Alfonso Ussía: ironía, libertad y la audacia de una infancia feliz
Decir que fue un niño feliz es prácticamente un acto de revolución: así fue la audacia de Alfonso Ussía.

Alfonso Ussía ha sido uno de los grandes columnistas del periodismo español en las últimas décadas, además de escritor de éxito de libros de humor.
Alfonso Ussía fue, hasta el último día, el gran outsider. No por vivir en los márgenes, sino por el pequeño detalle de no aceptar jamás las reglas no escritas del conformismo. Mientras el oficio periodístico se arrellanaba en el tibio consenso —esa temperatura agradable para las opiniones sin riesgo— Ussía seguía afilando la pluma como quien afila un estoque: con serenidad, precisión y una pizca de picardía. Su humor ácido —tan suyo, tan elegante, tan exacto— fue para muchos un arma de combate. Para mí, además, una escuela. No porque me enseñara a imitarlo (tarea suicida), sino porque me obligó a entender que la ironía, cuando es verdadera, no nace del cinismo, sino de una claridad moral tan luminosa que permite reírse incluso de lo serio… y de uno mismo.
Recordé todo eso viendo la magnífica entrevista de Ramón Pérez-Maura en El Debate, Capítulo 1 de “Ussía: su historia con sus palabras” —periódico que tuve el privilegio de compartir con él durante un año—. Allí, entre confidencias y anécdotas dichas con esa media sonrisa que era casi una firma, Ussía soltó una frase que a cualquiera le parecería menor, pero que en él sonó como una detonación cultural: confesó que había tenido una infancia feliz. Así, sin épica, sin trauma inaugural, sin la lágrima obligatoria que hoy sirve como salvoconducto emocional para ser tomado en serio. En una sociedad que valida a las personas por la cantidad de heridas que puedan exhibir —y exhibir bien, preferiblemente en horario de máxima audiencia— decir que uno fue un niño feliz es prácticamente un acto de terrorismo intelectual. Y ahí está la gracia: Ussía volvió a ser revolucionario sin levantar la voz, sólo levantando la verdad.
Porque la revolución de Ussía consistió en negarse a vivir del dolor prestado, ese accesorio tan de moda. No adoptó los tonos sombríos que hoy lucen tanto, ni se apuntó al catálogo de sufrimientos homologados. Su mirada era otra: la de quien sabe que la risa inteligente ilumina más que el discurso grave; la de quien prefiere desenmascarar sin destruir, señalar sin humillar, corregir sin moralinas. Leerlo era entrar en un territorio raro y bendito donde convivían la ironía y la ternura, la acidez y la gratitud, la sátira y un respeto casi artesanal por la tradición. Quizá por eso su muerte ha tenido esta repercusión: cuando un estilista auténtico se marcha, no se pierde sólo un columnista; se apaga una forma de mirar el mundo.

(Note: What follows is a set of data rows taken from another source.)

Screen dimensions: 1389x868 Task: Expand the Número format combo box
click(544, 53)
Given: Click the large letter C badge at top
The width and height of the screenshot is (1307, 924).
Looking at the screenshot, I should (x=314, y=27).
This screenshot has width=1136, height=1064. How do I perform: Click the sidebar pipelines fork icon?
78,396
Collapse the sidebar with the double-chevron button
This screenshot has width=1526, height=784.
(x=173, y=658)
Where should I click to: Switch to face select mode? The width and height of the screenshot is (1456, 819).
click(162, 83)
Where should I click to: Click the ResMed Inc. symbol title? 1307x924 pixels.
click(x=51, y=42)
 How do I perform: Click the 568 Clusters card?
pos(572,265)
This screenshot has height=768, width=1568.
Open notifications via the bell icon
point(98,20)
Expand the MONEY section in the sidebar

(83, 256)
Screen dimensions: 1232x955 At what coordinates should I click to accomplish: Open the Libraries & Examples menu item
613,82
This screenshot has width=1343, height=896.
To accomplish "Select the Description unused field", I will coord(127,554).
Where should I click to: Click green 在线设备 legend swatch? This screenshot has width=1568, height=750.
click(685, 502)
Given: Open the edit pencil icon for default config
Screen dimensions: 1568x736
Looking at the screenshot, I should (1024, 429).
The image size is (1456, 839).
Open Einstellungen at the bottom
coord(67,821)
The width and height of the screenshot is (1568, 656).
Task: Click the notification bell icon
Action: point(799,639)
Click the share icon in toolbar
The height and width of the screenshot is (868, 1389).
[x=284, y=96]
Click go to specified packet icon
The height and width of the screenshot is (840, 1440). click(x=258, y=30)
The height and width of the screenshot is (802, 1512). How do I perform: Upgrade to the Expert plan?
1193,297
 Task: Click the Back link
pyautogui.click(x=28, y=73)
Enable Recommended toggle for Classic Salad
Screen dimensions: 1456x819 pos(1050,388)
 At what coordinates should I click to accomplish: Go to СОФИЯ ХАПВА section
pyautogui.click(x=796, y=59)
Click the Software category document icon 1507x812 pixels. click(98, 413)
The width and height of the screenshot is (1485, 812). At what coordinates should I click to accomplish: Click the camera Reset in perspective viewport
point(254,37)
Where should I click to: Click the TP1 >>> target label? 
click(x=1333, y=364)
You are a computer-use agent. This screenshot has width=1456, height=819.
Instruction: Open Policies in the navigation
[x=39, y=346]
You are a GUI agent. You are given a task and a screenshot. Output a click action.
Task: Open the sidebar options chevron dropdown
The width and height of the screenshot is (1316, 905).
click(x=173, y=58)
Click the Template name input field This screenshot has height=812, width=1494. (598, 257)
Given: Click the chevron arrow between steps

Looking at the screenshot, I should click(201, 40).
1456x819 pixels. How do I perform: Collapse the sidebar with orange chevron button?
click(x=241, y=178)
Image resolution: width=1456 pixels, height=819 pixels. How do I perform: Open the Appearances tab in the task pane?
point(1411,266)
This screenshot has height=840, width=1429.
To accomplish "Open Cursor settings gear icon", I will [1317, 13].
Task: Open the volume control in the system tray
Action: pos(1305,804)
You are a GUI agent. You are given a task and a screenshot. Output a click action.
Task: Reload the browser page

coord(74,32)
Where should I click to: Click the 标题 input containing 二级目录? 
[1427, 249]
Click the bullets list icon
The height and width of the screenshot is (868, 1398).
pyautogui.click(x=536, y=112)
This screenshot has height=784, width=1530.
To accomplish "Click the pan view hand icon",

Pérez-Maura lo ha escrito hoy con precisión: “Ver la repercusión mediática de tu muerte ha sido un inmenso acicate para las generaciones de jóvenes periodistas.” Y no exagera. Ussía representa justo eso que tantos jóvenes buscan pero tan pocos encuentran: la libertad interior del que escribe sin pedir permiso, la valentía de sostener un criterio propio y la elegancia —tan escasa— de no caer en lo burdo para hacerse oír. Su obra recuerda que el periodismo no está para amplificar el ruido del mundo, sino para filtrarlo con inteligencia, humor y dignidad. Berrear lo hace cualquiera; hacer pensar sonriendo es cosa de maestros.
Hasta el cielo, Alfonso.
Con gratitud, con humor y con la certeza de que los outsiders verdaderos nunca se marchan del todo.
Y para cerrar, un guiño a La venganza de Don Mendo, que habría hecho sonreír a tu ironía fina:
“¡Yo, señor, soy tan discreto que hasta me hago notar!”
Porque tú, Alfonso, nunca buscaste protagonismo; simplemente escribiste, señalaste, criticaste y nos hiciste reír. Exactamente como un auténtico outsider debería hacerlo.